Quando alguém morre, especialmente uma figura pública, é comum exaltarmos seus maiores feitos, mas nessas horas também costumam surgir histórias que realçam qualidades pertencentes a um lado menos conhecido da pessoa. Quis o destino que Sand Land passasse exatamente esse tipo de mensagem a respeito de seu autor, o mangaká Akira Toriyama.

O jogo faz parte de um projeto que também inclui um anime e um filme, e adapta o mangá escrito pelo criador de Dragon Ball no ano 2000. Sand Land, de várias maneiras, realça um aspecto do artista e roteirista que sua obra mais famosa tem, mas foi deixando de lado ao longo do tempo: seu talento para construir mundos e as máquinas que interagem com ele. E é nessa interação que o título se destaca.

Sand Land se passa em um cenário distópico onde uma guerra acabou com a água. O pouco que sobrou desse recurso essencial para a vida é controlado por um reino opressor. O protagonista, Beelzebub, príncipe de uma tribo de demônios, rouba água para dar aos mais necessitados, mas tudo está prestes a mudar quando um homem chamado Rao propõe uma aliança improvável para procurar um lago lendário que pode mudar a vida do povo.

A partir daí, Sand Land se desenrola como um RPG de ação no qual você explora esse cenário em busca desses objetivos. A história é a mesma do anime, que inclui a saga original do mangá e uma história inédita na segunda metade, além de incluir personagens novos como a mecânica Ann.

A história acaba não sendo o ponto forte do jogo, em parte, pela animação simples e dura que caracteriza a maioria dos jogos de anime da Bandai Namco, mas consegue colocar em tela as maiores qualidades de seus personagens. Sua trama é feita de contrastes: o cenário devastado e desolador se opõe ao otimismo de Beelzebub, um garoto que enxerga o lado bom das coisas mesmo quando os humanos o temem.

Trailer de Sand Land

 

 

À medida que a história avança, e as reviravoltas acontecem, esses contrastes dão gravidade aos personagens, mas o tom inocente que caracteriza as obras de Toriyama, sobretudo até o Dragon Ball clássico, é o que prevalece e dá um charme especial à aventura.

Akira Toriyama era conhecido por contar histórias com lutas épicas e situações extraordinárias.

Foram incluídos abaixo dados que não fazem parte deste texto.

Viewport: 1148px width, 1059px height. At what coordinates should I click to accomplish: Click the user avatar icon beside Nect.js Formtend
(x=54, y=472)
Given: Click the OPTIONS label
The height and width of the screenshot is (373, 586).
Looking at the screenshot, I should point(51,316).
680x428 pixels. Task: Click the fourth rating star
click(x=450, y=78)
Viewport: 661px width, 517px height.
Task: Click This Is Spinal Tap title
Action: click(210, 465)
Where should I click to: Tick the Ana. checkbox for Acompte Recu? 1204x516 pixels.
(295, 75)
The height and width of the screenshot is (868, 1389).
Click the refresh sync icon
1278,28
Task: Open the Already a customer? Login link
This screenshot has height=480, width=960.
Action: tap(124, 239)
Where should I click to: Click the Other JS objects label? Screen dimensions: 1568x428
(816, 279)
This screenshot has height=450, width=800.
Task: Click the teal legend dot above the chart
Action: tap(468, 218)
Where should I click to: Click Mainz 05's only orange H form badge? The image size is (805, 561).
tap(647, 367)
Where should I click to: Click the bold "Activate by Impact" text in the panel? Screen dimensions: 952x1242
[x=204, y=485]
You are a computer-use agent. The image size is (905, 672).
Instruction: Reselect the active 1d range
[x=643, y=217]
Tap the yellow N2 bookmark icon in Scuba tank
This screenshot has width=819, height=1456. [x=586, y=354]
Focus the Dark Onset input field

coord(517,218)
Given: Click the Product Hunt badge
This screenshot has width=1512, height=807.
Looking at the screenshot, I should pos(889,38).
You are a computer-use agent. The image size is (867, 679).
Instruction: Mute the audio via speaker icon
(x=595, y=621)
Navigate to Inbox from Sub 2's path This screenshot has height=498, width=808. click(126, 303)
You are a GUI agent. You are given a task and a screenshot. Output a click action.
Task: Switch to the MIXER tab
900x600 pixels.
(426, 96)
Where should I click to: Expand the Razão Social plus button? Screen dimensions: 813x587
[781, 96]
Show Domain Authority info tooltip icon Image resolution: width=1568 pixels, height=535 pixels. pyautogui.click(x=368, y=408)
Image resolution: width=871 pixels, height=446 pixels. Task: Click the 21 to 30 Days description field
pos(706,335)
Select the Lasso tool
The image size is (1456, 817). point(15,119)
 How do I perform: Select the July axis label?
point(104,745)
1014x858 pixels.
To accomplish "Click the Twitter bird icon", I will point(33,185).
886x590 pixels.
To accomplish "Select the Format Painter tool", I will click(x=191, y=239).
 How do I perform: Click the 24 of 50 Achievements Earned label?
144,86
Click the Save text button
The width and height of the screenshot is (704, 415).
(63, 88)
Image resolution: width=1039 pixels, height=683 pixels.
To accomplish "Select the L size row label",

Mas um aspecto não tão apreciado de sua obra, e que se sobressai justamente nos videogames, era seu talento para desenhar tecnologia.

Colocando no papel uma paixão por veículos herdada do pai, Toriyama foi um exímio desenhista de robôs, veículos e outros tipos de dispositivos, das invenções da corporação Cápsula às bugigangas da Lucca de Chrono Trigger. E toda essa criatividade ganha vida na melhor parte de Sand Land, que é justamente a capacidade de criar, modificar e usar máquinas.

A travessia dos terrenos áridos de Sand Land é feita com uma série de máquinas, como tanques, motos, robôs bípedes e mais. Eles precisam ser construídos por você e podem ser aprimorados com peças encontradas tanto no mapa, quanto fabricadas na garagem de Ann.

Alguns locais só podem ser acessados com máquinas específicas, enquanto partes mais avançadas da aventura abrem espaço para veículos especiais. Além disso, todos eles também têm armas customizáveis, que fazem a diferença nos competentes segmentos de combate veicular.

Beelzebub, o protagonista de Sand Land

Beelzebub é o protagonista de Sand Land

 
 
Bandai Namco/Divulgação

Essa dinâmica de procurar peças no mundo e usá-las para melhorar seus veículos constrói o loop mais satisfatório de Sand Land, e o que dá mais motivos para continuar vasculhando um mapa que não é super complexo, mas tem lá sua boa dose de segredos.

Alguns deles se traduzem em galpões secretos do rei que guardam peças especiais e precisam ser adquiridas em um minigame de ação furtiva, ou em missões de caça para derrotar monstros superpoderosos.

Essas outras atividades acabam levando aos controles mais básicos de Beelzebub, de movimentação e combate. Aqui, Sand Land é um jogo competente, mas não vai muito além disso. O combate é simples em excesso e não deve oferecer muitos desafios, pelo menos na campanha, e especialmente quando você desbloqueia os poderes do protagonista e seus companheiros por meio de uma árvore de habilidades.

Enquanto essas mecânicas não brilham, mas também não comprometem, o jogo coloca suas fichas no que tem de melhor: o seu mundo, as diferentes maneiras de explorá-lo, e como elas se transformam em recompensas para aprimorar seus veículos. Sand Land celebra um dos lados menos conhecidos de Akira Toriyama como artista, e não poderia homenageá-lo de forma melhor.